Pada bulan berikutnya, menyusul dua ruas baru beroperasi, yakni di jalan tol Pemalang-Batang dan Semarang-Solo. Selanjutnya, pada Desember 2018, tujuh ruas baru siap dioperasikan dengan panjang total 292,8 km.

13 Ruas Jalan Tol Dengan Panjang 473,9 Km Siap DioperasikanIlustrasi: 13 ruas jalan tol siap dioperasikan akhir tahu ini (Dery Ridwansah/JawaPos.com)

Tujuh ruas jalan tol yang siap dioperasikan itu adalah Batang-Semarang, Ngawi-Kertosono, Kertosono-Mojokerto, jalan tol relokasi tol Porong-Gempol (Porong-Kejapanan), Gempol-Pasuruan Seksi III (Pasuruan-Grati), Pasuruan-Probolinggo (Grati-Probolinggo), dan jalan tol Bakauheni-Terbanggi Besar.

Menteri PUPR Basuki Hadimuljono optimistis, dengan skema pembiayaan kerja sama pemerintah dan badan usaha (KPBU), penyelesaian proyek jalan tol akan semakin mudah. Pembangunan ruas-ruas jalan tol baru terus dikebut di berbagai wilayah.

“Melalui KPBU, insya Allah, proyek yang sudah dimulai akan selesai karena tidak bergantung siklus APBN dan dapat diawasi banyak pihak,” kata Basuki kemarin (14/10).

Berdasar data Badan Pengelola Jalan Tol (BPJT), dalam tiga tahun terakhir, yakni 2015-2017, panjang ruas tol baru di Indonesia bertambah 332 km.

Sementara itu, Januari-September 2018, panjang jalan tol yang telah beroperasi mencapai 136,1 km. Selanjutnya, Oktober-Desember 2018 ditargetkan 13 ruas jalan tol baru dengan total panjang 473,9 km siap dioperasikan.

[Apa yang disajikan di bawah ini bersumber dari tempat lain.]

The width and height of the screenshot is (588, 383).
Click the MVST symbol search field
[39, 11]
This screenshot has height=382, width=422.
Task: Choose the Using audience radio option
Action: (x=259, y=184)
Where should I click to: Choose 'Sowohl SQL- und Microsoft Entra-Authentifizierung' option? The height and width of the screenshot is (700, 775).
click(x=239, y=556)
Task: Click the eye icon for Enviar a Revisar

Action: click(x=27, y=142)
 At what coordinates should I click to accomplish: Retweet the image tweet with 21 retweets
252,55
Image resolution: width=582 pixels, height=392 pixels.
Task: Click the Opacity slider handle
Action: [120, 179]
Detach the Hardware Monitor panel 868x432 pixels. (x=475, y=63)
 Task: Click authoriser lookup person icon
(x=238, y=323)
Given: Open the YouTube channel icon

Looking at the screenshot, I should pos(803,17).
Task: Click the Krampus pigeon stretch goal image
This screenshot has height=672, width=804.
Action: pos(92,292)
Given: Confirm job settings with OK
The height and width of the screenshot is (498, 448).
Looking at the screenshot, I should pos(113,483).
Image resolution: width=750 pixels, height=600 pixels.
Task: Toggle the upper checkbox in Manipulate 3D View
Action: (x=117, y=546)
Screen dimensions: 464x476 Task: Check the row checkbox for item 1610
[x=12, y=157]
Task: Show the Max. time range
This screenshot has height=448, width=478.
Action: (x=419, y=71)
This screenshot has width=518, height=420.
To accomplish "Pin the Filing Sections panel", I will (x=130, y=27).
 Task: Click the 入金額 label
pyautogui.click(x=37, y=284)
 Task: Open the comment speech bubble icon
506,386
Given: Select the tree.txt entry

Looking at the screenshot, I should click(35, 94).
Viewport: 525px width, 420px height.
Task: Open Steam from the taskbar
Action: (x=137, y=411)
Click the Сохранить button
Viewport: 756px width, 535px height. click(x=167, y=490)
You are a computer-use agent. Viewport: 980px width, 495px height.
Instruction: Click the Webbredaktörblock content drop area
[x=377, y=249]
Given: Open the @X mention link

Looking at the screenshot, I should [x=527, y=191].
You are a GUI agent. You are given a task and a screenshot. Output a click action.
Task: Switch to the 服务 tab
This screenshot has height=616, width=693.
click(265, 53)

Basuki menyebutkan, investasi di bidang infrastruktur jalan tol sangat positif. Karakter investasi jalan tol yang padat modal dengan tingkat pengembalian modal yang panjang (lebih dari 30 tahun) tidak menyurutkan minat dan kepercayaan investor serta perbankan.

Apalagi, beberapa waktu lalu, di sela-sela pertemuan IMF-World Bank di Bali, beberapa bank dan lembaga keuangan mengucurkan kredit pinjaman untuk pembiayaan pembangunan jalan tol. ”Ini karena prospek Indonesia dianggap positif dalam beberapa dekade ke depan,” ungkap Basuki.

Dia menyatakan, anggaran pembangunan infrastruktur di Kementerian PUPR dalam empat tahun terakhir rata-rata Rp 105 triliun. Terbesar di antara kementerian/lembaga (KL) yang lain. Namun, kebutuhan dana untuk membangun infrastruktur mencapai ratusan triliun rupiah.